[[ Provided records, beginning ]]
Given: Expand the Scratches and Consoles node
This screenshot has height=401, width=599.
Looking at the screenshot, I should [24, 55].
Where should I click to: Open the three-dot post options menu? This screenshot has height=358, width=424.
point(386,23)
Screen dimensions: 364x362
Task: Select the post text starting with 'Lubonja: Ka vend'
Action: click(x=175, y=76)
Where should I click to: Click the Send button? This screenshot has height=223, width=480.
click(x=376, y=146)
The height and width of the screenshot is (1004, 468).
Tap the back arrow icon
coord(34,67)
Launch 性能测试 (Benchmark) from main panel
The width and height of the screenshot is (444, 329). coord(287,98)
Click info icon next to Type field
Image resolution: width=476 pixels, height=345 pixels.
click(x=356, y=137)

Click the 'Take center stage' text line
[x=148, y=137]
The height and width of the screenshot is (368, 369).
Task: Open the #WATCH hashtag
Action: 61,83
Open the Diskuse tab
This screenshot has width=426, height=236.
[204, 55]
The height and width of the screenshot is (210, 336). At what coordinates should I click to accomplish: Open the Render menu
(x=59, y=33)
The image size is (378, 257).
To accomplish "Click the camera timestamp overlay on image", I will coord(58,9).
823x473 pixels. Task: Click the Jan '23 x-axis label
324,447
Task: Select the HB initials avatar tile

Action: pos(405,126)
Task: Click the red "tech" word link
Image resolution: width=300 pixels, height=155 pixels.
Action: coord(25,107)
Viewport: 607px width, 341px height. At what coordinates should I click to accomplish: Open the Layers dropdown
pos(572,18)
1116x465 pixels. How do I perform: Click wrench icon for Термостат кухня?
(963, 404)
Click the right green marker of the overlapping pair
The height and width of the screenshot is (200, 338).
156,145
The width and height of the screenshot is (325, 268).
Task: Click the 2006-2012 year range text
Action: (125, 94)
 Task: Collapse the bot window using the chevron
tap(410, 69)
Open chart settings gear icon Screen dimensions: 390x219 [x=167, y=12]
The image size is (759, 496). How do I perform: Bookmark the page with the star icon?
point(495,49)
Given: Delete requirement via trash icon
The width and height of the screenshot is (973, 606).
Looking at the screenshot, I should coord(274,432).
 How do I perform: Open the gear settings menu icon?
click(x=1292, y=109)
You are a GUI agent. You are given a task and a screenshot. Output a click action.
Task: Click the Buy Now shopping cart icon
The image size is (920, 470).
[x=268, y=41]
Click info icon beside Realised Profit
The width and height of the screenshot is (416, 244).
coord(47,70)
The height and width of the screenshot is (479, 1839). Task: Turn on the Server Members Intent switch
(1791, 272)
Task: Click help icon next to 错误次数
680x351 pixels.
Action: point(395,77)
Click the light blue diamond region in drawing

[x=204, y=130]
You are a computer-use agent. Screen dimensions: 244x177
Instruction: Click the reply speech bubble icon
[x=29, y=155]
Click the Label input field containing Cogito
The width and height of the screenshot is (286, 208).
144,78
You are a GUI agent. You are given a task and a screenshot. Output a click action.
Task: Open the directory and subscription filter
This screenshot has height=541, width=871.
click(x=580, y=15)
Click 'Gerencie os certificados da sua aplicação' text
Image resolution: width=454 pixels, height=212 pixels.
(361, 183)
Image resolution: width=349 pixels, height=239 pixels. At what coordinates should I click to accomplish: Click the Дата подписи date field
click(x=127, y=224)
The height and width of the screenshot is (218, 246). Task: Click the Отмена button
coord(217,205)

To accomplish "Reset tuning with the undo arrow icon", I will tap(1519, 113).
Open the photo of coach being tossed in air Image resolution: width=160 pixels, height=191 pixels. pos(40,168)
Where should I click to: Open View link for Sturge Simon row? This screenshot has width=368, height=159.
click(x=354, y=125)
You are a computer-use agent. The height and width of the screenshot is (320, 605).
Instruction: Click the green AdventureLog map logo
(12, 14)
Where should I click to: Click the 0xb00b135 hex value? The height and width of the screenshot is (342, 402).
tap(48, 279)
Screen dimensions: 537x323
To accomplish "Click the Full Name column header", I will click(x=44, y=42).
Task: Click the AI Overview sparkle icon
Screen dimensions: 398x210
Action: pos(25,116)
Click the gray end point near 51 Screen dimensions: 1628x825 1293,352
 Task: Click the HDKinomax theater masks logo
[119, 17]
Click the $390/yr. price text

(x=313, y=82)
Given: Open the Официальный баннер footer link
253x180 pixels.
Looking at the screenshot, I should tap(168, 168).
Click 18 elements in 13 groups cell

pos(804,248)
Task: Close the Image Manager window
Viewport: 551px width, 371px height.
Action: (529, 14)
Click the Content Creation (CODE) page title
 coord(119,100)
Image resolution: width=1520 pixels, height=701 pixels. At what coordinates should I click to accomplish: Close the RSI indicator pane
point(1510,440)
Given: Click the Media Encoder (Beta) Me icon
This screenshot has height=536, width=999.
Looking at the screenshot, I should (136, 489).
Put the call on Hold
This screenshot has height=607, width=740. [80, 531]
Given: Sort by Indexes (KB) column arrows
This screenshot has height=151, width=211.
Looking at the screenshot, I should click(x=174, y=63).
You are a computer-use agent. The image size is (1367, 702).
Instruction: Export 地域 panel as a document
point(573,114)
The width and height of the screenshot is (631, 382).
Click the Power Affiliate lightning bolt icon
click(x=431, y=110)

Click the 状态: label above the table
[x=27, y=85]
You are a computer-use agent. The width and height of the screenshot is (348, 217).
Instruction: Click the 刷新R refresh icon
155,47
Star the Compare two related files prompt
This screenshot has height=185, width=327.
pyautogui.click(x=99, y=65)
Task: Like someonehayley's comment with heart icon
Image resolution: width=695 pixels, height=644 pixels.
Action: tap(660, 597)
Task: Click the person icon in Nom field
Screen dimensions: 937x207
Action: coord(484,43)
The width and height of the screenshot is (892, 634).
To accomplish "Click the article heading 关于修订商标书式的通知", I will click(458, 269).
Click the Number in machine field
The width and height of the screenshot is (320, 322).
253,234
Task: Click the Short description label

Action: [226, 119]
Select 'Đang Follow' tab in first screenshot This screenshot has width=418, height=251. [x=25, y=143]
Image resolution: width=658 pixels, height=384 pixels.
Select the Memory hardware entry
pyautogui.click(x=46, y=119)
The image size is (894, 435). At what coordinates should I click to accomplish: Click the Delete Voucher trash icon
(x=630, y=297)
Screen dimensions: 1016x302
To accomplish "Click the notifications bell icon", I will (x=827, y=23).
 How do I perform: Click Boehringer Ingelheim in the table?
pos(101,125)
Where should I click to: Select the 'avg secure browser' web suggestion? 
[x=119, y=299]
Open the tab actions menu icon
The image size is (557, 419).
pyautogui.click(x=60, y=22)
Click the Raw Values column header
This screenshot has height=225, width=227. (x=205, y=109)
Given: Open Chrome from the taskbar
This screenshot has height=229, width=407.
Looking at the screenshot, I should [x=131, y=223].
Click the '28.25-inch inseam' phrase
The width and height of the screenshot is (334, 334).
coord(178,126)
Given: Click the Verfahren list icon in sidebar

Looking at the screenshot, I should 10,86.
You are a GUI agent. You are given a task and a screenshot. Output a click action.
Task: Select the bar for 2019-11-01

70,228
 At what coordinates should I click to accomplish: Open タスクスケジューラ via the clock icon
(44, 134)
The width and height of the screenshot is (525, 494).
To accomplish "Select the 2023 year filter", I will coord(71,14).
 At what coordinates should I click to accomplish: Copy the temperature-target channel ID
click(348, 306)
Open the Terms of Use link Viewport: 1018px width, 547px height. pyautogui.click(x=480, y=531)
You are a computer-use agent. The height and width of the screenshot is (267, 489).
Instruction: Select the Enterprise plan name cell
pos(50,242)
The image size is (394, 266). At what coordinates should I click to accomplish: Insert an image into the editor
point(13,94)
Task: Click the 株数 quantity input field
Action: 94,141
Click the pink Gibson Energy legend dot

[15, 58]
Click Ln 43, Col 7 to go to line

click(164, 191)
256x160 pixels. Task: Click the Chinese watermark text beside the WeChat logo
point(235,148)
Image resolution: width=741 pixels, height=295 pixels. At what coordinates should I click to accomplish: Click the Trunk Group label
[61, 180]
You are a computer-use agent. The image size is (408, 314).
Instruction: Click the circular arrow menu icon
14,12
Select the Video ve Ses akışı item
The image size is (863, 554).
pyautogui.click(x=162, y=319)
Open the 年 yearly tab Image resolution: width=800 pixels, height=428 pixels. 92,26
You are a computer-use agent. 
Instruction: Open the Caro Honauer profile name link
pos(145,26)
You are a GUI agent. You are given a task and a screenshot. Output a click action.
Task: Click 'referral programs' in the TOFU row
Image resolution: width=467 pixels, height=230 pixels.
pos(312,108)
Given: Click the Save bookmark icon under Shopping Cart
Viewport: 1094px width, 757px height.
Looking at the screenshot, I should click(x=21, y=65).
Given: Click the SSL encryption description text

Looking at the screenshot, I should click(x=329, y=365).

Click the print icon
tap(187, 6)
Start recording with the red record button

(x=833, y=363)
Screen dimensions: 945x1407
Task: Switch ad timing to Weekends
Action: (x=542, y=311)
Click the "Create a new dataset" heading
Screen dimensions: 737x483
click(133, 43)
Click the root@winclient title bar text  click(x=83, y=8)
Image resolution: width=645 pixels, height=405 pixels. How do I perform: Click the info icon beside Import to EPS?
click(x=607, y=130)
[[ Provided records, end ]]
> Instructions for the task
Copy back the listing above exactly, but only from the line with "is (320, 605)." through the line with "Task: Click the AI Overview sparkle icon", both ends included.

> Answer to the problem
You are a computer-use agent. The height and width of the screenshot is (320, 605).
Instruction: Click the green AdventureLog map logo
(12, 14)
Where should I click to: Click the 0xb00b135 hex value? The height and width of the screenshot is (342, 402).
tap(48, 279)
Screen dimensions: 537x323
To accomplish "Click the Full Name column header", I will click(x=44, y=42).
Task: Click the AI Overview sparkle icon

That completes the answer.